La ministre défend, elle, une planification adaptable : l'évolution de la menace, les objectifs capacitaires de l'OTAN, la capacité d'absorption du Luxembourg et de futurs instruments européens devront déterminer la suite. La prochaine révision des objectifs capacitaires de l'Alliance, attendue en 2029, offrira ainsi un rendez-vous politique autant que militaire.

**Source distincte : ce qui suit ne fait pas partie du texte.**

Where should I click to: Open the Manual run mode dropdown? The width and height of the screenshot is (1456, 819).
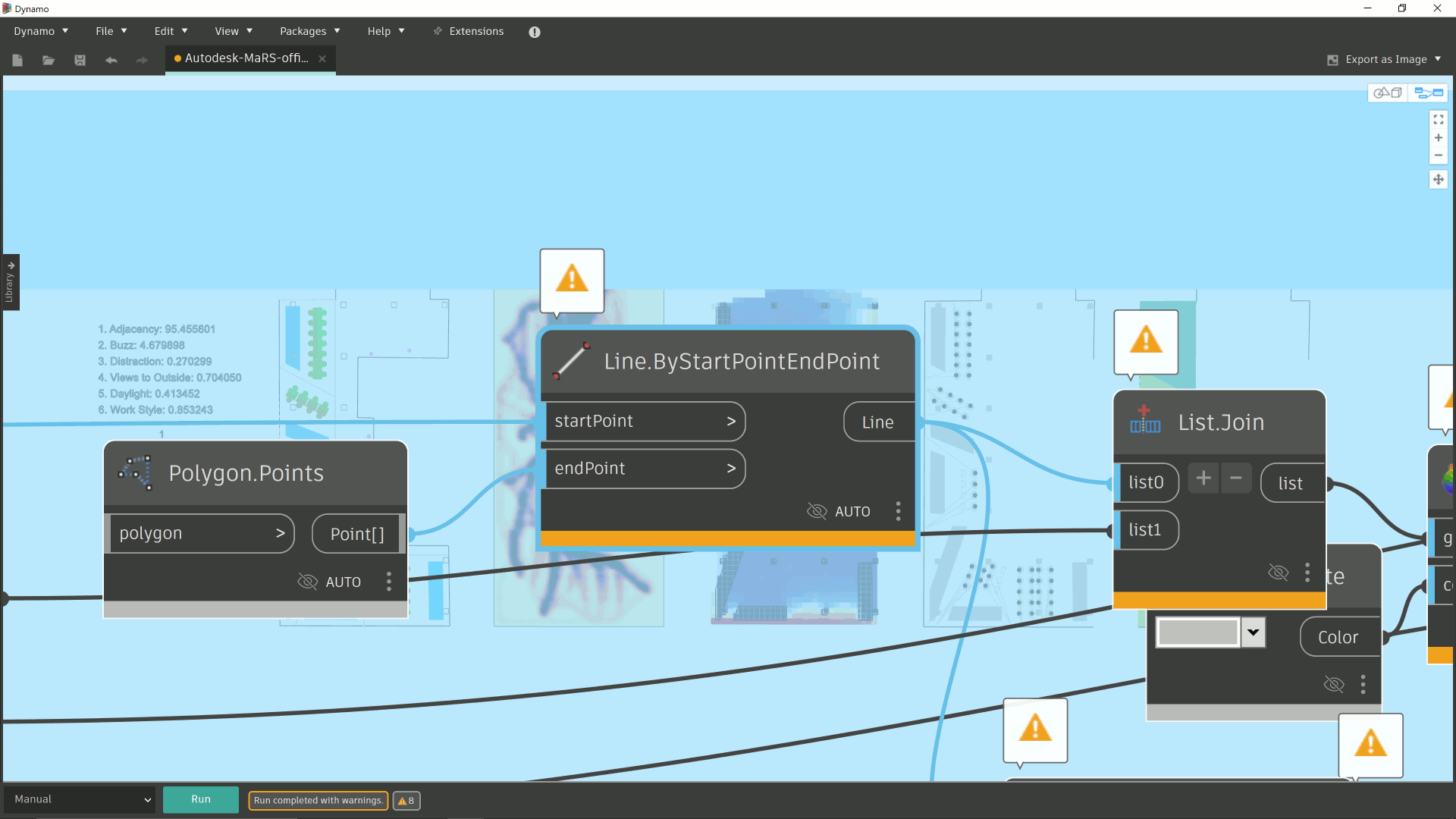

La défense rejoint le débat sur les choix collectifs

Pour les partenaires du Luxembourg, le document donne un signal de prévisibilité : le pays annonce ce qu'il entend financer dans les quatre prochaines années. Pour les résidents, il ouvre une question de hiérarchie budgétaire. Un effort militaire accru doit cohabiter avec la crise du logement, les dépenses sociales, les infrastructures et les préoccupations de pouvoir d'achat.

La valeur de la feuille de route se mesurera désormais moins aux pourcentages affichés qu'à ses résultats : soutien effectivement livré à l'Ukraine, bataillon conjoint opérationnel, participation crédible à la défense aérienne, actifs spatiaux et cyber protégés, ainsi qu'un contrôle transparent de l'utilisation des crédits. L'État vient de fixer l'échelle de l'effort immédiat; il lui reste à en démontrer l'utilité et à débattre honnêtement de l'étape suivante.

Quel budget de défense le Luxembourg prévoit-il en 2029 ?
Le gouvernement estime l'investissement à 1,665 milliard d'euros, soit 2,3 % du revenu national brut.
Le Luxembourg a-t-il déjà budgété l'objectif OTAN de 5 % pour 2035 ?
Non. La feuille de route fixe des montants jusqu'en 2029 et prévoit de réévaluer la suite.
Quels projets seront prioritaires ?
Le soutien à l'Ukraine, le bataillon belgo-luxembourgeois, la défense aérienne et antimissile, les capacités spatiales, la cyberdéfense et les infrastructures figurent dans la feuille de route.